### [ACTIVITY]
Would you transcribe all of the data exactly, down to the last character?

:: TASK DATA

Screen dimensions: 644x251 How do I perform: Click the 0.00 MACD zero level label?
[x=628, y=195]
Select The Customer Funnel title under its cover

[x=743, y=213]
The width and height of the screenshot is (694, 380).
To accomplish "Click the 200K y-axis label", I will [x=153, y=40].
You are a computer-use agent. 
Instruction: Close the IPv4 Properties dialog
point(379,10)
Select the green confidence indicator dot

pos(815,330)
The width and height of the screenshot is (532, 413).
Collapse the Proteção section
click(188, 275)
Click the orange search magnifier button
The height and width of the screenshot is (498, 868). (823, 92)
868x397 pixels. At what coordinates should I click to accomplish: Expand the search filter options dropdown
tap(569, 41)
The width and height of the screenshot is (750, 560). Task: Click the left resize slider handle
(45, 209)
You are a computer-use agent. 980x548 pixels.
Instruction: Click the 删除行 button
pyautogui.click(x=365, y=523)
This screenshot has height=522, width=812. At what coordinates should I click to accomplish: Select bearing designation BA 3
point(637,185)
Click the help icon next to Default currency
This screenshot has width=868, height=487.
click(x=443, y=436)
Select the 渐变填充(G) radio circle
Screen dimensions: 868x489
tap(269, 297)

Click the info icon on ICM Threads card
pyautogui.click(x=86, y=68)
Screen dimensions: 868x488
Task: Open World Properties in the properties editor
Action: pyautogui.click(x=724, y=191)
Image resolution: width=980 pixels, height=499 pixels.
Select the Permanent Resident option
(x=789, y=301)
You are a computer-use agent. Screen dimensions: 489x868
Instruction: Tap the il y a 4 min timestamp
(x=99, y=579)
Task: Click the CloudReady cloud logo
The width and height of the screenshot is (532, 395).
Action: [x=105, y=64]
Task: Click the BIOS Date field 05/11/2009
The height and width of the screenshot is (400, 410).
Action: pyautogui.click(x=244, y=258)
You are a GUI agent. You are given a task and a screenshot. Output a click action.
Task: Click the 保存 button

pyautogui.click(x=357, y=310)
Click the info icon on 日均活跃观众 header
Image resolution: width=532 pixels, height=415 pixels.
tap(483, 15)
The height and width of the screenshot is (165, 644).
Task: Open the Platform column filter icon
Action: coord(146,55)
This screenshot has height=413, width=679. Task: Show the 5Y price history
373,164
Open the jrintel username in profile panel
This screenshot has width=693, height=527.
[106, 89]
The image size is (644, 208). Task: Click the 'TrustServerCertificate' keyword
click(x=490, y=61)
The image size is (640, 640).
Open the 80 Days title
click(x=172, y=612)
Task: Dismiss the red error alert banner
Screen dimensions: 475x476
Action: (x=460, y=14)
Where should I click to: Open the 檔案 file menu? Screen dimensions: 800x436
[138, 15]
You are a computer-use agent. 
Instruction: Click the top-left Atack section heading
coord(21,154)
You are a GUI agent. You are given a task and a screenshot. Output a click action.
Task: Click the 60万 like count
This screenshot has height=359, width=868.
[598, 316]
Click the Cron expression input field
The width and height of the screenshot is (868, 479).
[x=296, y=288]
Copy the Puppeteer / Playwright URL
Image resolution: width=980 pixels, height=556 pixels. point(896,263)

::::

### [TASK OUTPUT]
Screen dimensions: 644x251 How do I perform: Click the 0.00 MACD zero level label?
[x=628, y=195]
Select The Customer Funnel title under its cover

[x=743, y=213]
The width and height of the screenshot is (694, 380).
To accomplish "Click the 200K y-axis label", I will [x=153, y=40].
You are a computer-use agent. 
Instruction: Close the IPv4 Properties dialog
point(379,10)
Select the green confidence indicator dot

pos(815,330)
The width and height of the screenshot is (532, 413).
Collapse the Proteção section
click(188, 275)
Click the orange search magnifier button
The height and width of the screenshot is (498, 868). (823, 92)
868x397 pixels. At what coordinates should I click to accomplish: Expand the search filter options dropdown
tap(569, 41)
The width and height of the screenshot is (750, 560). Task: Click the left resize slider handle
(45, 209)
You are a computer-use agent. 980x548 pixels.
Instruction: Click the 删除行 button
pyautogui.click(x=365, y=523)
This screenshot has height=522, width=812. At what coordinates should I click to accomplish: Select bearing designation BA 3
point(637,185)
Click the help icon next to Default currency
This screenshot has width=868, height=487.
click(x=443, y=436)
Select the 渐变填充(G) radio circle
Screen dimensions: 868x489
tap(269, 297)

Click the info icon on ICM Threads card
pyautogui.click(x=86, y=68)
Screen dimensions: 868x488
Task: Open World Properties in the properties editor
Action: pyautogui.click(x=724, y=191)
Image resolution: width=980 pixels, height=499 pixels.
Select the Permanent Resident option
(x=789, y=301)
You are a computer-use agent. Screen dimensions: 489x868
Instruction: Tap the il y a 4 min timestamp
(x=99, y=579)
Task: Click the CloudReady cloud logo
The width and height of the screenshot is (532, 395).
Action: [x=105, y=64]
Task: Click the BIOS Date field 05/11/2009
The height and width of the screenshot is (400, 410).
Action: pyautogui.click(x=244, y=258)
You are a GUI agent. You are given a task and a screenshot. Output a click action.
Task: Click the 保存 button

pyautogui.click(x=357, y=310)
Click the info icon on 日均活跃观众 header
Image resolution: width=532 pixels, height=415 pixels.
tap(483, 15)
The height and width of the screenshot is (165, 644).
Task: Open the Platform column filter icon
Action: coord(146,55)
This screenshot has height=413, width=679. Task: Show the 5Y price history
373,164
Open the jrintel username in profile panel
This screenshot has width=693, height=527.
[106, 89]
The image size is (644, 208). Task: Click the 'TrustServerCertificate' keyword
click(x=490, y=61)
The image size is (640, 640).
Open the 80 Days title
click(x=172, y=612)
Task: Dismiss the red error alert banner
Screen dimensions: 475x476
Action: (x=460, y=14)
Where should I click to: Open the 檔案 file menu? Screen dimensions: 800x436
[138, 15]
You are a computer-use agent. 
Instruction: Click the top-left Atack section heading
coord(21,154)
You are a GUI agent. You are given a task and a screenshot. Output a click action.
Task: Click the 60万 like count
This screenshot has height=359, width=868.
[598, 316]
Click the Cron expression input field
The width and height of the screenshot is (868, 479).
[x=296, y=288]
Copy the Puppeteer / Playwright URL
Image resolution: width=980 pixels, height=556 pixels. point(896,263)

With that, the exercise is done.